Both Bedrock providers use AWS Bedrock Inference Profiles rather than direct on-demand model access. Inference profiles are resources that route model invocation requests and enable cost tracking — AWS provides system-defined cross-region inference profiles by default for supported models, so no manual setup is typically required. Only models with an available inference profile will appear in Obot. See the AWS documentation for more details.
Static Credentials
Use the Amazon Bedrock (Static Credentials) provider to authenticate with long-lived AWS credentials.
Obot requires:
- AWS Access Key ID — your IAM user's access key
- AWS Secret Access Key — your IAM user's secret key
- AWS Region — the region where your inference profiles are configured (e.g.

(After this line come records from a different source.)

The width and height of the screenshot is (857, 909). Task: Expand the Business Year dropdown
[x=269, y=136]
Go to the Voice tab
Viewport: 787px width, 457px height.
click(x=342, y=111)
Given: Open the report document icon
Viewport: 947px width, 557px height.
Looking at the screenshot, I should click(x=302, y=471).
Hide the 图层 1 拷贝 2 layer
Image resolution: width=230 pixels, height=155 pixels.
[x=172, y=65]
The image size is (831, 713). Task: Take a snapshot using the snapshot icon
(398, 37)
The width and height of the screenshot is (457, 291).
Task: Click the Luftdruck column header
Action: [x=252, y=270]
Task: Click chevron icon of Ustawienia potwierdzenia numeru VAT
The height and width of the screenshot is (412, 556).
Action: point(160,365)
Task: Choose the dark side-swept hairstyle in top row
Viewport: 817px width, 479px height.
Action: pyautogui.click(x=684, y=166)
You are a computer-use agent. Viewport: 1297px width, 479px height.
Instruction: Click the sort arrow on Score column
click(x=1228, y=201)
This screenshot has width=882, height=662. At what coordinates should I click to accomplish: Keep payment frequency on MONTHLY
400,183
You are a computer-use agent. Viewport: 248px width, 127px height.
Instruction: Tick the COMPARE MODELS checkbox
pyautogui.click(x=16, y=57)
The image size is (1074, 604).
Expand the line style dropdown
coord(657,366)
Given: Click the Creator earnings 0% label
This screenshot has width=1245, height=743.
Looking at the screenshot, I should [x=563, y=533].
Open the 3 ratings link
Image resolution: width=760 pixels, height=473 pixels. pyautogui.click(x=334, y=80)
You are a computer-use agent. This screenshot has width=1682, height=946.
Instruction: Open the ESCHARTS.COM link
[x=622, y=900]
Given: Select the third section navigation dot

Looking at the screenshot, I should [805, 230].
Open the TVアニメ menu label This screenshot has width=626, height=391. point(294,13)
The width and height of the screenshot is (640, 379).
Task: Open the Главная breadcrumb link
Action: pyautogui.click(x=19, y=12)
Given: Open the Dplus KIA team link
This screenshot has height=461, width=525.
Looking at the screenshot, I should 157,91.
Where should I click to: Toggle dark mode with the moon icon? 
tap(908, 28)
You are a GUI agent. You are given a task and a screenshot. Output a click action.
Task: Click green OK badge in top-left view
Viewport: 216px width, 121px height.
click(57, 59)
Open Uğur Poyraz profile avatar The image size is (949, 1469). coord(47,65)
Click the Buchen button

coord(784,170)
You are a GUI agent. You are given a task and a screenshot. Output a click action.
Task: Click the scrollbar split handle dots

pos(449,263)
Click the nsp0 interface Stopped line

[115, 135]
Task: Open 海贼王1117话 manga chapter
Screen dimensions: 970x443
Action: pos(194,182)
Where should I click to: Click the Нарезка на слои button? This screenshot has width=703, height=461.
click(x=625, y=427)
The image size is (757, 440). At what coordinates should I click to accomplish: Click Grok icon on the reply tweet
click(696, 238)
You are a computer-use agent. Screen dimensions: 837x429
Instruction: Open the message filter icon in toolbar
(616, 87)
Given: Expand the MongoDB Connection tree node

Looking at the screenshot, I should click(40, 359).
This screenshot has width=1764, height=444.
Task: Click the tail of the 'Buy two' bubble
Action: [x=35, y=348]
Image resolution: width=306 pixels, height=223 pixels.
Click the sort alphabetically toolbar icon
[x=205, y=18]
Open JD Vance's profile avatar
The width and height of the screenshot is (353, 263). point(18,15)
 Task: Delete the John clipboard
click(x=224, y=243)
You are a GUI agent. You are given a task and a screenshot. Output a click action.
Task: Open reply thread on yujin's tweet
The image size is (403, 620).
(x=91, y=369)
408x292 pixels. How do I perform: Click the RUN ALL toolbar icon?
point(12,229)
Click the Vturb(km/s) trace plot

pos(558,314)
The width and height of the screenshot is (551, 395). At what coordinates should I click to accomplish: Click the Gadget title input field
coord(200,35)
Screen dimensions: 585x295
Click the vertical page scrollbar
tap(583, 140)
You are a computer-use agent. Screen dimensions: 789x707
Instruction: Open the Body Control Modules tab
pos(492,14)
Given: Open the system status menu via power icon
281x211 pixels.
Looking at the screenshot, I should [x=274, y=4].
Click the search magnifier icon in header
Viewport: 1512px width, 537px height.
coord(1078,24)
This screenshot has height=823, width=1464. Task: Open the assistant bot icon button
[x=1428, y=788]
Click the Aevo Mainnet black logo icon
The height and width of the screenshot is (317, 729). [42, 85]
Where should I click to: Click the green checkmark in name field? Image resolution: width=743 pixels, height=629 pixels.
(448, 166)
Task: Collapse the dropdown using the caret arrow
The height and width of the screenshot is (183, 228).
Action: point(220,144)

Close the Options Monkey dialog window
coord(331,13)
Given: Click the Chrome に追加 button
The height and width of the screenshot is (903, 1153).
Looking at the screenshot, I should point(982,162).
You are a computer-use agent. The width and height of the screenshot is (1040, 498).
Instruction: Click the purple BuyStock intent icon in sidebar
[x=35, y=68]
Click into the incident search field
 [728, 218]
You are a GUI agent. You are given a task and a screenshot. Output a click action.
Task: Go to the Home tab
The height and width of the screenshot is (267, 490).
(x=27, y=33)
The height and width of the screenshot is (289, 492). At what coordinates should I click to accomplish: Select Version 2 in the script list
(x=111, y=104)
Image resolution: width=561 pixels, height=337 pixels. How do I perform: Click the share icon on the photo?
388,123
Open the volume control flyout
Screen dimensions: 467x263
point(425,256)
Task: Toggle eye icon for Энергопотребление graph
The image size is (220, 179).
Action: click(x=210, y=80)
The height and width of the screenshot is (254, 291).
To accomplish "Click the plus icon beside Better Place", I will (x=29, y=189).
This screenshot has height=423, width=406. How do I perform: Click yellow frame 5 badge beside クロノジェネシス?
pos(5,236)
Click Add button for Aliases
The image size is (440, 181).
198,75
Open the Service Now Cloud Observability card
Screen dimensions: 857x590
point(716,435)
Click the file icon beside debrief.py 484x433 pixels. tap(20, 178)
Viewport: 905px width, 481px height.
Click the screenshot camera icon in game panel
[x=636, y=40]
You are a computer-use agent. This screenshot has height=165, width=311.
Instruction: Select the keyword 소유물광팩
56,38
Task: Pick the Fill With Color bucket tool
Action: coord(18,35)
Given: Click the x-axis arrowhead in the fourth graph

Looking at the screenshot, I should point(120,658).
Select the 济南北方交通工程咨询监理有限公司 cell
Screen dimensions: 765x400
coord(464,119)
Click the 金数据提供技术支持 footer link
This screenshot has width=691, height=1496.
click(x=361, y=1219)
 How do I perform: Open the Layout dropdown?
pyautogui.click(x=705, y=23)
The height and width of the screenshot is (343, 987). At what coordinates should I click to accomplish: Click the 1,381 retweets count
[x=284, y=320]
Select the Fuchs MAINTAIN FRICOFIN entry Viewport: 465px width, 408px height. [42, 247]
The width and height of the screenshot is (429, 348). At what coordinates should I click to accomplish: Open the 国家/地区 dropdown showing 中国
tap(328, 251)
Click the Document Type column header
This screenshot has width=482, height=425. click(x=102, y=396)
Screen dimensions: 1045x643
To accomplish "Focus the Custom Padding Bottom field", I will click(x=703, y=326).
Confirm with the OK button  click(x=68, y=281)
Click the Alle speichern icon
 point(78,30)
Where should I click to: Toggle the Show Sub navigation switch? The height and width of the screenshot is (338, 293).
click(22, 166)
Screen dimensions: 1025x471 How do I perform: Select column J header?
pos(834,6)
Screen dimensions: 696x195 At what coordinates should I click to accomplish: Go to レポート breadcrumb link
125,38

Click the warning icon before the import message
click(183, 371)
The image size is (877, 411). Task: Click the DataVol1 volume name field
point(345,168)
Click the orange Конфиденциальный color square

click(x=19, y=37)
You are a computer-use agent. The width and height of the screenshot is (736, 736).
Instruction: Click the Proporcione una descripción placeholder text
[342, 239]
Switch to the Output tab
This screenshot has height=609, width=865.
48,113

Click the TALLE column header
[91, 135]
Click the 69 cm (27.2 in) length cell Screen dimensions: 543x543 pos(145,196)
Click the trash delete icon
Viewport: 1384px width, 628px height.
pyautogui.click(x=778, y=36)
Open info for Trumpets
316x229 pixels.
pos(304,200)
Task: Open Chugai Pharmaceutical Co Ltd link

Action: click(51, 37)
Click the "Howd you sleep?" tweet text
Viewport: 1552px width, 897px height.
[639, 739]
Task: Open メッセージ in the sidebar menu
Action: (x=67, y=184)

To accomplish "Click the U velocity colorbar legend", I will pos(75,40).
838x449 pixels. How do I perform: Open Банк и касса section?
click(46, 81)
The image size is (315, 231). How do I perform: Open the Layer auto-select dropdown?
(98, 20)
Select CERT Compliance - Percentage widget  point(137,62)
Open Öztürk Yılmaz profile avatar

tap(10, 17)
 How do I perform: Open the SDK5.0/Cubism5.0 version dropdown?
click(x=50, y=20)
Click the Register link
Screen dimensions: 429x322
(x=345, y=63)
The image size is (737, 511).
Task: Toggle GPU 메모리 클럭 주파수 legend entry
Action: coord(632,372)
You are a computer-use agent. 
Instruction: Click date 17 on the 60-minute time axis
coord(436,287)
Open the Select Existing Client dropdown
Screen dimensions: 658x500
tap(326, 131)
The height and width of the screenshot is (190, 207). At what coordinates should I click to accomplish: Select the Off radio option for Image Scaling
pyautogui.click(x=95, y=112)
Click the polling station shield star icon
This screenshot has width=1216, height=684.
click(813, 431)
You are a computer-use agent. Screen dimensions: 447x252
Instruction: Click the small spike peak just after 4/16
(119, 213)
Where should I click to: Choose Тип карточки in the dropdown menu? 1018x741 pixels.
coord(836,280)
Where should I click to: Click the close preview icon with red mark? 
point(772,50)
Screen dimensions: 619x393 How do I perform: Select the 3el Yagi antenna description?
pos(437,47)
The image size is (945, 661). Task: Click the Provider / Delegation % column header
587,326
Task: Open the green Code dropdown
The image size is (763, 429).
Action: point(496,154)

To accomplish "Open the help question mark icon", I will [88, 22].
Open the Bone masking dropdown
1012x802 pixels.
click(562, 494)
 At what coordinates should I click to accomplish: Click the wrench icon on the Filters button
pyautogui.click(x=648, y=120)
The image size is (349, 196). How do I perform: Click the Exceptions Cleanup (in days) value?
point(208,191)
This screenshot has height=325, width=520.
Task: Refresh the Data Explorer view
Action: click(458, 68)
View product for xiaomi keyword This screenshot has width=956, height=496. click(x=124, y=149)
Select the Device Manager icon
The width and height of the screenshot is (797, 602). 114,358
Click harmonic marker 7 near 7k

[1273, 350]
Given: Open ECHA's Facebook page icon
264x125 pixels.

us-east-1) - AWS Session Token (optional) — required when using temporary security credentials from AWS STS (e.g. when assuming an IAM role or using federated access). Not needed for long-lived IAM user credentials.
API Key
Use the Amazon Bedrock (API Key) provider to authenticate with a Bedrock API key.
Obot requires:
- API Key — your Bedrock API key
- AWS Region — the region where your inference profiles are configured (e.g.
us-east-1)
Generic Responses Compatible Provider
Use Generic Responses Compatible Provider to connect Obot to any Responses-compatible API.
This provider supports:
- A provider-level Base URL and optional API Key
Common examples
- Ollama:
http://127.0.0.1:11434/v1 - LiteLLM:
http://<litellm-host>:4000/v1
Using Ollama
Ollama allows you to run models locally. When Obot runs in Docker, make Ollama reachable from the container:
-
Expose Ollama to the network Set
OLLAMA_HOST=0.0.0.0before starting Ollama. -
Set Base URL in Obot Use one of:
http://host.docker.internal:11434/v1(recommended for Docker Desktop)http://<your-host-ip>:11434/v1
For Linux Docker, add --add-host=host.docker.internal:host-gateway (or use another host-networking approach) so host.docker.internal resolves inside the Obot container.
See Ollama's FAQ for platform-specific details.
LiteLLM config example
If you use LiteLLM, Obot works with LiteLLM's wildcard model list:
model_list:
- model_name: openai/*
litellm_params:
model: openai/*
api_key: os.environ/OPENAI_API_KEY
In Obot, models discovered through this provider are currently treated as Language Model (LLM chat) models by default.
If your upstream includes non-chat-capable models, use more specific model mappings instead of a broad wildcard, or avoid using these models with Obot.